Animal rights activists opposed to the use of animals
Animal welfare activists have trained their guns towards the cruelty shown towards the elephants that take part in the fabled Dasara of Mysore.
Mangaluru: Animal welfare activists have trained their guns towards the cruelty shown towards the elephants that take part in the fabled Dasara of Mysore. The load is nearly a tonne on the elephant that carries the Golden Howdah and it is made to walk on the flat tarmac for 9.4 kilometres from Amba Vilas Palace in central Mysuru to Bannimantap during the Jamboo Savari. The Howdah itself will weigh 750 kg, while the weight of Gaddige, Mahout, and the caparison will add another 250-300 kg. "The journey takes nothing less than 2 hours. Is that not cruelty to animals?" asked Rajiv Shetty, a Kambala organiser. "If the Animal Welfare Board thinks Kambala was cruelty against animals than even the Dasara Jamboo Savari amounts to animal cruelty," he added. Even on Saturday, at the palace grounds in Mysuru, a few elephants panicked when a mounted police horse showed unruly behaviour. This has been happening every now and then, but the government is hell bent on using animals in heavily crowded places during the Dasara, which stresses the animals, especially the elephants.
Gunapal Kadamba, an authority on Kambala and promoter of the Kambala Academy at Karkala, said, " Why leave out horse racing? If those horses were being whipped by the jockeys continuously if the Animal Welfare Board was turning a blind eye to the cruelty towards horses in Bengaluru Turf Club and Mysuru Turf Club, is it just because it was a rich man's sport? Why force the poor elephant to walk with a tonne of weight on its back just because the Mysuru Dasara has a royal halo and religious overtones? The Kambala was stopped just because it was a folk sport played by rural rustics. I remember the statement that all are equal in the eyes of the law but some are more equal, "Kadamba said.
Senior forest officials were also wary of such a situation. They said, on condition of anonymity, that the complexities of conditions prevailing in the present day Dasara put animals under great stress, especially the elephants that were very sensitive mentally. There should be reforms to make the burden of both the howdah-carrying elephant and its mahout lighter. But the forest officials were mortally afraid of the political masters and would not tell them the truth.
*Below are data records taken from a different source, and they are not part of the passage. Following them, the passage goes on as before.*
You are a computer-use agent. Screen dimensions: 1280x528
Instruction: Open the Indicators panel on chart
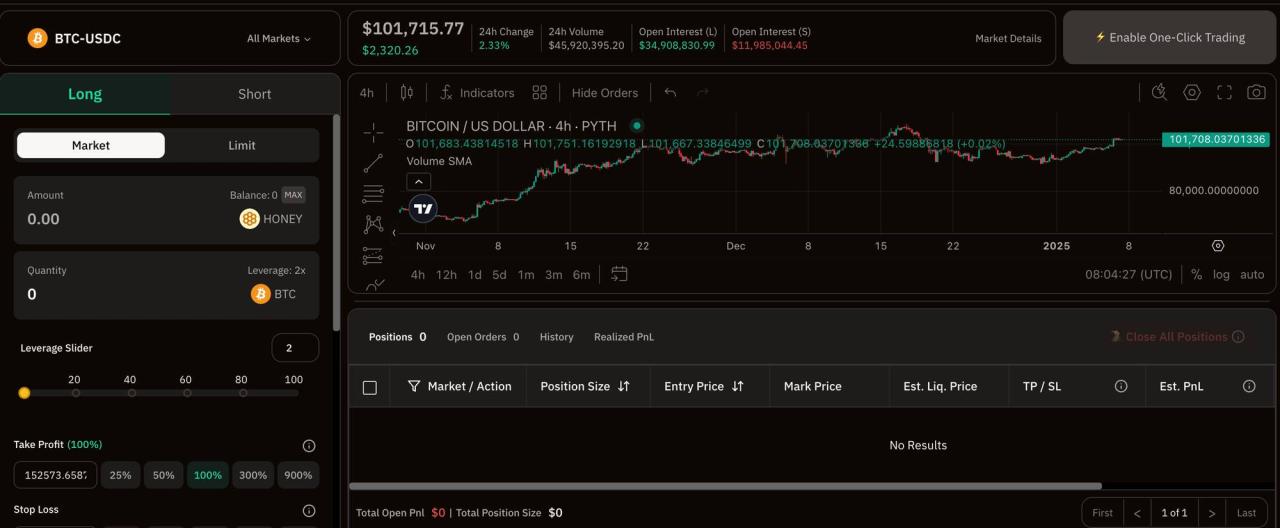(477, 93)
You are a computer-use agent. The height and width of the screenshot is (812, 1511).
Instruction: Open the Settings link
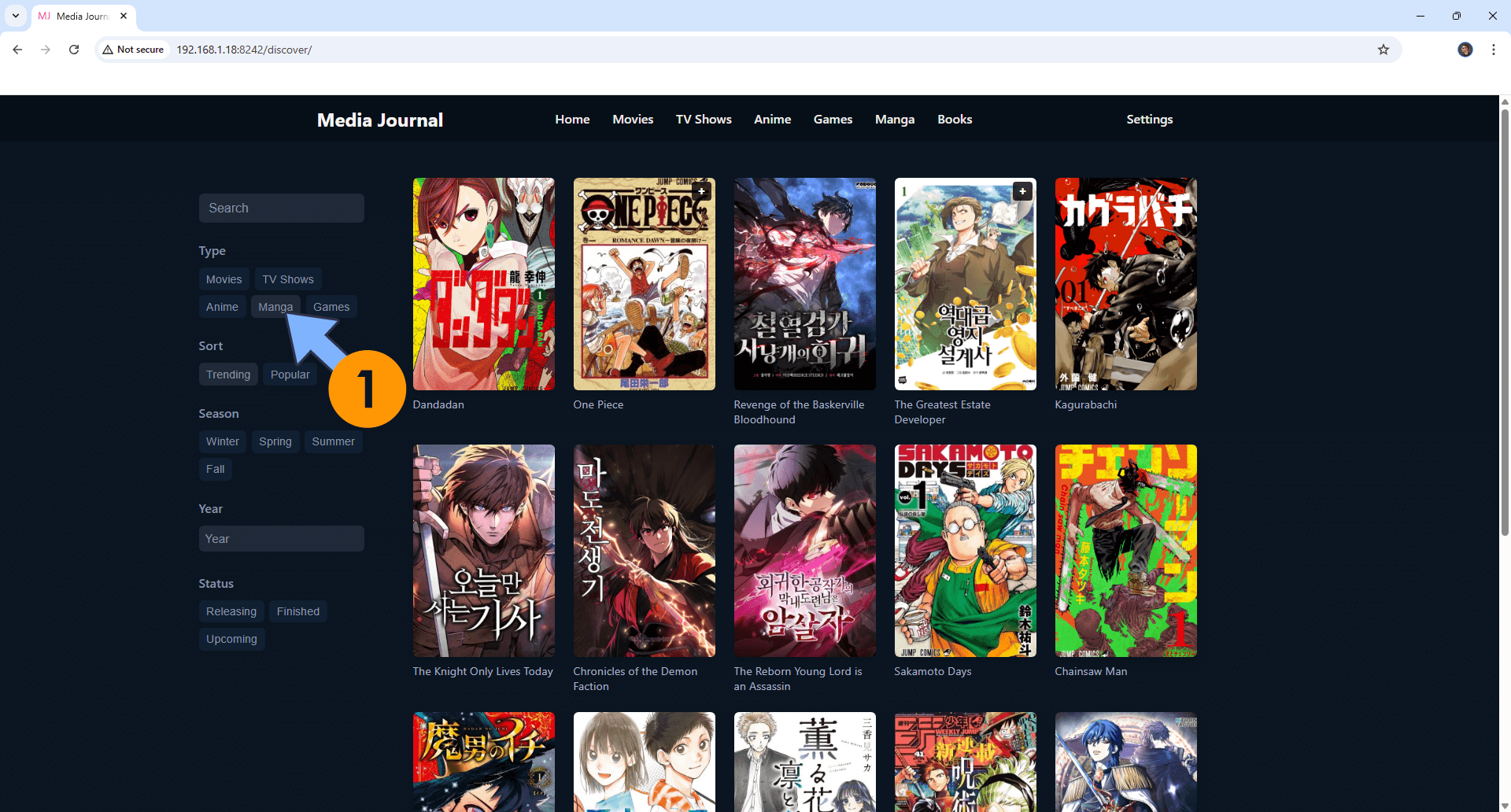1149,120
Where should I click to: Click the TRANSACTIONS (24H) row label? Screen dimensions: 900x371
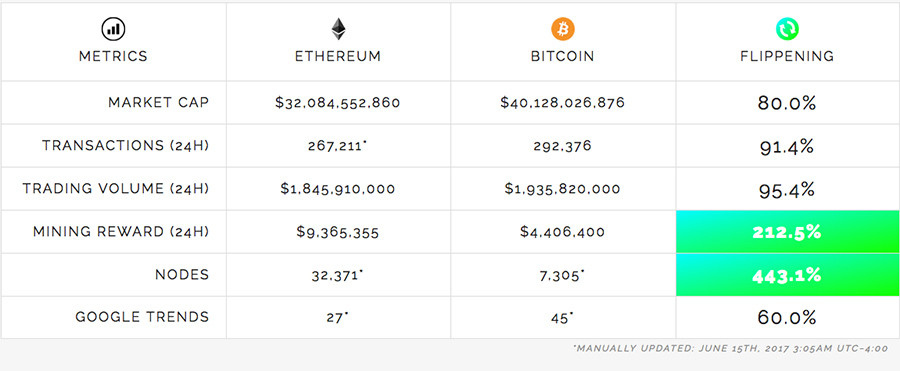pyautogui.click(x=125, y=145)
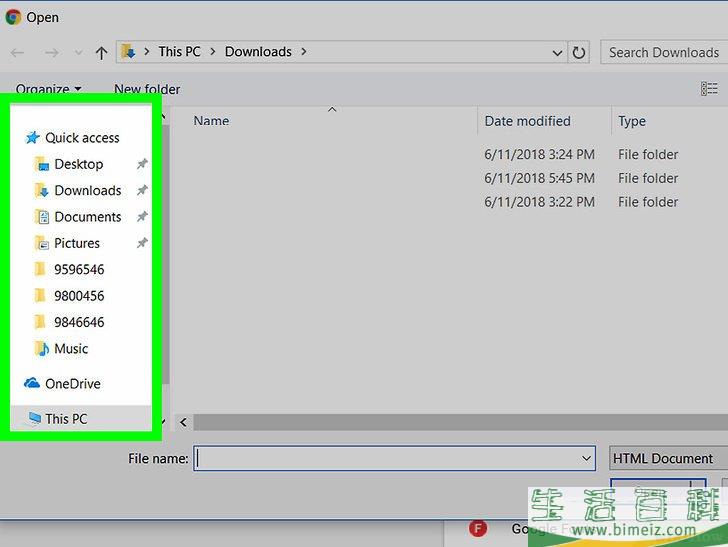Open the Organize menu
Screen dimensions: 728x547
click(48, 89)
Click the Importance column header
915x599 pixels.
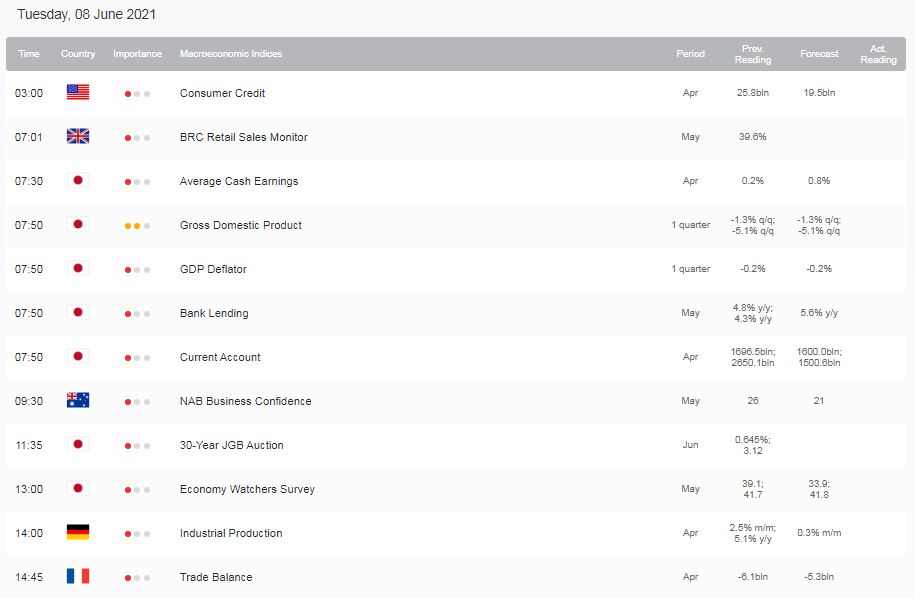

The animal rights activists of Dakshina Kannada, quoting the elephant report given by the Karnataka Elephant Task Force in 2012, said that "Captive elephants should be used only by the department for purposes such as patrolling forests, tourist rides, biological research, elephant-human conflict management or exchanged with other state forest departments for similar use." Newly captured elephants should not be given to temples, circuses, or other commercial use. KETF says that the Dasara festival in Mysore, where elephants are shown off, is a great example of Karnataka's rich cultural history that should be kept alive.
"Nevertheless, as a demonstration of the state's commitment to addressing issues in the conservation of its wild elephants as well as the welfare of its captive elephants, we suggest that the heavy 750 kg golden howdah carried by the lead elephant in the Mysore Dasara procession be replaced with a much lighter replica or carried in a chariot drawn by the elephant. Such a symbolic gesture, especially as something that crowns a series of measures to further elephant-human coexistence in Karnataka, could make the state a national and international leader in elephant conservation and bring down cruelty to animals. Especially when the elephant was a Schedule I animal in the 1972 wildlife act," Rathnakar Shetty, an animal welfare activist explained.
The Dasara elephants come directly into the urban areas of Mysuru and participate in the training for the Dasara Jamboo Savari. They are made to stand in front of the 21 guns and bear the sounds of the shots fired for almost 10 days every day. "I have seen them panicking with every shot that is fired. After they remain in the woods at various elephant camps, when they hear only the sounds of the forests—their natural habitats, suddenly they are being forced to take part in such noisy conditions of human civilization which can confuse them," a retired forest official (wildlife) told The Hans India.